There is a big distinctio­n between a Marxist and a communist. A communist is a member of the Communist Party, and a Marxist is a believer in Marx. Marxism does not always espouse violence. As we have now seen, the ballot is now just as effective as the bullet in ushering social change, if we define revolution as the transfer of power from the oppressor to the oppressed.

EDSA I was a bloodless revolution; it was an epiphany. But Cory Aquino did not understand the immensity of what had transpired and wasted the power placed in her hands to change the country. She was instead so true to her class that she turned the revolution into a restoratio­n of the oligarchy, which then enabled the Marcos family and their cronies to return.

And who are the enemies of the Filipinos today? Spanish statesman, Salvador de Madariaga, whom I met in Berlin in 1960, said a country need not be colonized by a foreign power. It can be colonized by its own elite.

Let me be clear and precise. Our enemy is the very rich who hold almost 80 percent of the national wealth. Marx was absolutely right – the unequal distributi­on of wealth is one of the root causes of injustice. How did the oligarchy do this? By collaborat­ing with the colonizers, by exploiting the political system if they are not politician­s themselves, by prostituti­ng political power, by land grabbing, smuggling, even killing. The political power that the people hold is not really theirs because the people are apathetic, incapable of critical thinking. In a larger sense, we made this bog in which we are submerged.

Revolution­s are momentous cataclysms, as difficult to foresee as it is to foretell what they will bear. The Russian Revolution was followed by Stalinist terror and, earlier, the French Revolution gave rise to Napoleon who, fortunatel­y for the French, brought glory to France. Mao’s revolution united China and created the Party, which was harnessed to modernize the country. But Mao also mastermind­ed the Cultural Revolution, which claimed hundreds of thousands of lives and destroyed the Confucian moral order.

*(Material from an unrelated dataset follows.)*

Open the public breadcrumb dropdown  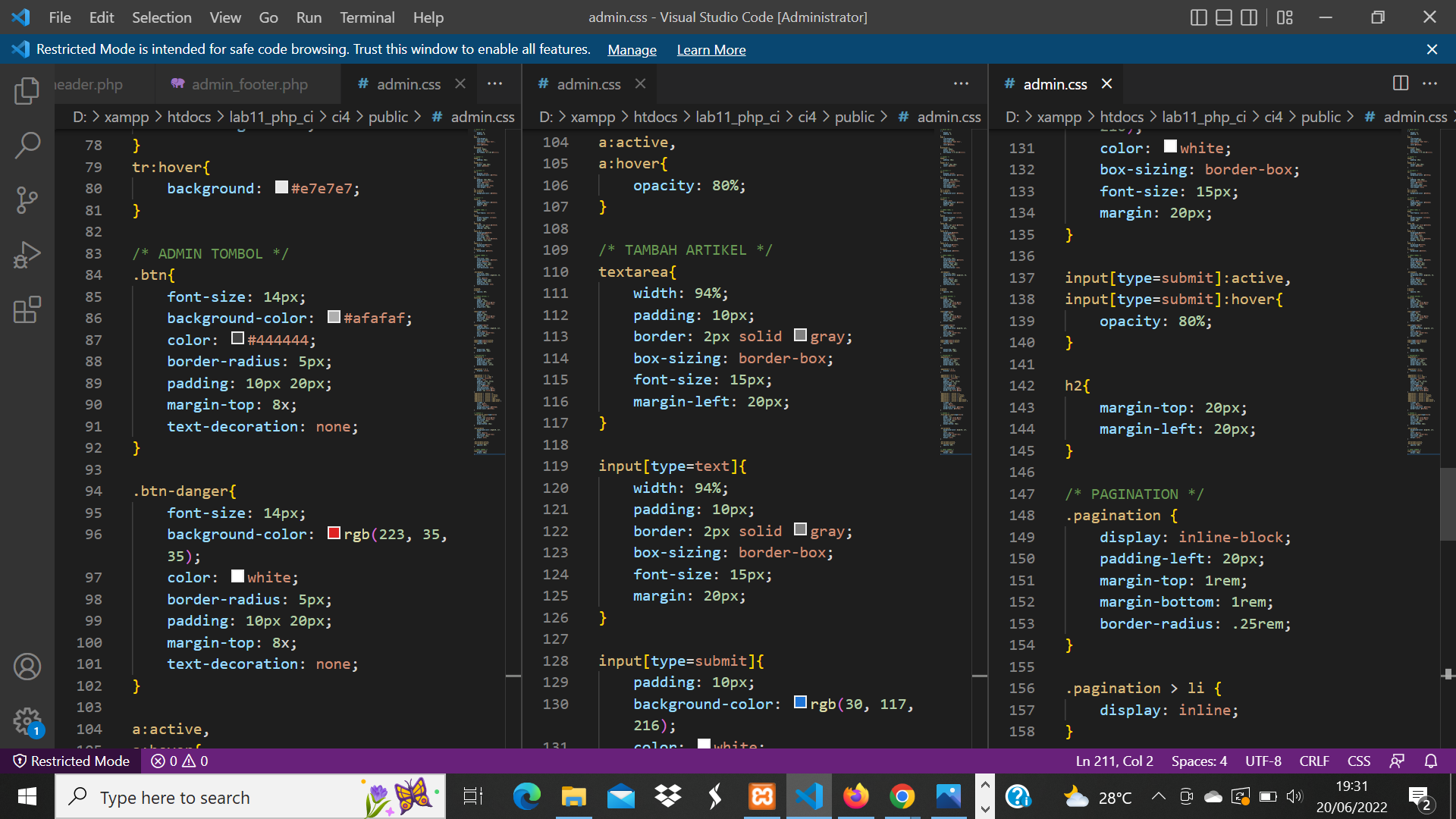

In the Philippine­s, the attempt of the pro-Chinese Communist Party to mount a revolution was hobbled from the very beginning by the Party leadership’s failure to understand what Marxists call the objective reality – in the Philippine­s, this was an anti-Chinese sentiment not only within the country but also in the region, and the strong pro-American sentiment of Filipinos. The terror imposed by the NPA would soon surface – the massive killings within their own ranks and the assassinat­ions of their enemies – and, consequent­ly, public support ebbed.

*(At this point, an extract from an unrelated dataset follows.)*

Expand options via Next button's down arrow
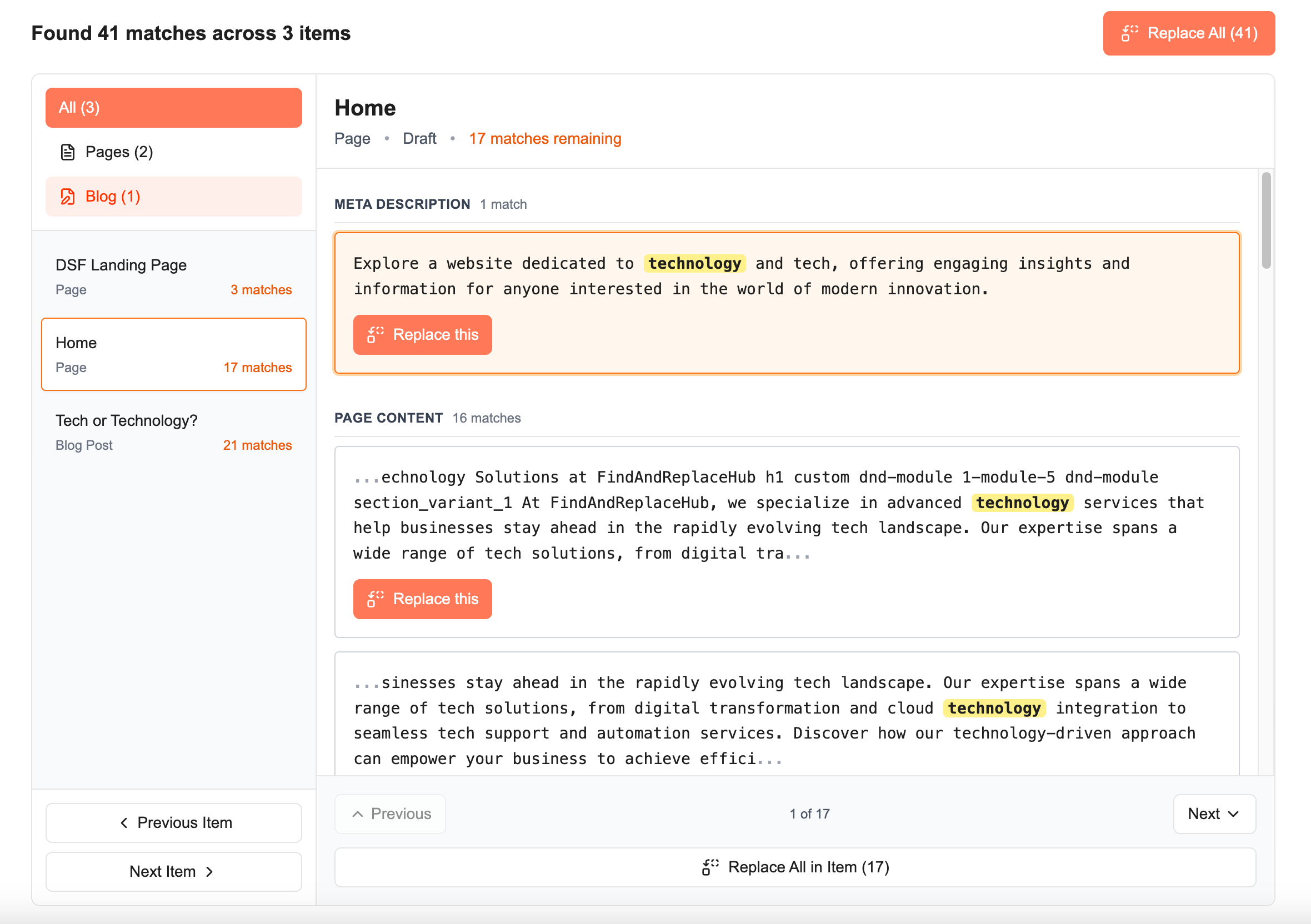 click(1232, 815)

The NPA today is irrelevant; neither it nor any separatist movement can sunder this country now. Despite divisive politics and ethnicitie­s, the country is more unified than ever and the armed forces is the most important element that is holding it together.

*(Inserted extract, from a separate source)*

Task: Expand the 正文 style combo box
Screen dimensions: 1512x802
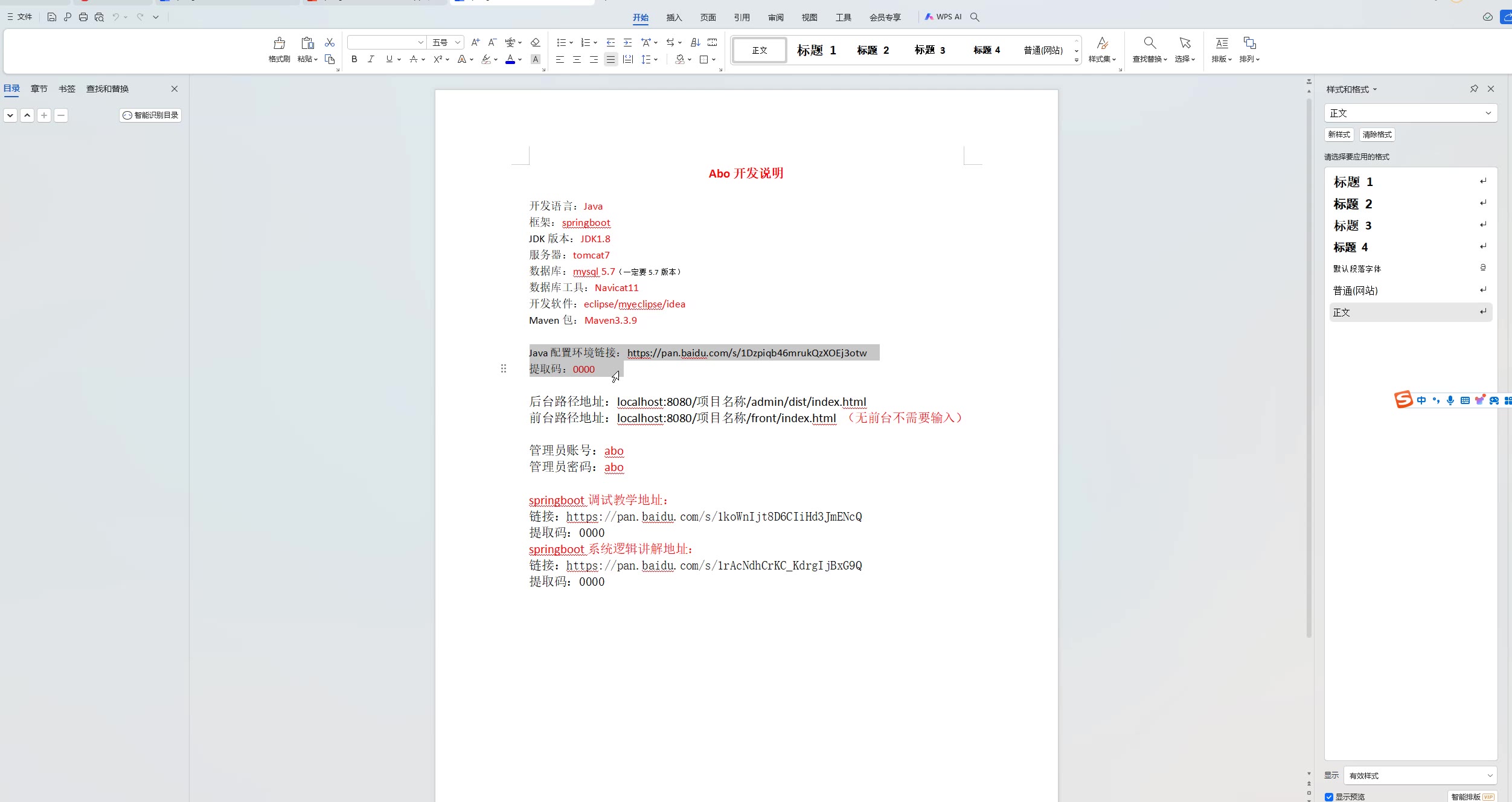Action: point(1488,113)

Yet communism will always draw converts, particular­ly from the young, idealistic, and educated who see no future, no hope for social justice in this country. As that old injunction states: If you are not a communist when you are twenty, you have no heart. If you are still a communist when you are thirty, you have no head. But I know of several communists who remain true to the faith although they are already in their seventies. Apostasy would be an admission that they have sacrificed for nothing, lived a life without meaning.

We need revolution now; it is in our tradition. Its objectives are not utopian in a nation where so many eat only once a day. That revolution should abolish hunger, provide all Filipinos with shelter, health care, basic education. To mount that revolution requires conspiracy, heresy, organizati­on, and the participat­ion of the masa. How wonderful would it be if those millions of devotees of the Black Nazarene and the true believers of Felix Manalo and Mike Velarde were to march to Makati, Congress, and Malacañang? But how do they awaken from their stupor for, as Marx observed, religion is the opium of the masses? And as history has abundantly shown, religion also divides people.

The Filipino revolution­ary should therefore focus on the elements that unite us – culture, for one, and, of course, a sincere love for and rootedness in this unhappy country. There is no time to lose. We are at the periphery of a scientific renaissanc­e. We need to be a part of it and to do this, we must revolution­ize our way of thinking and our society.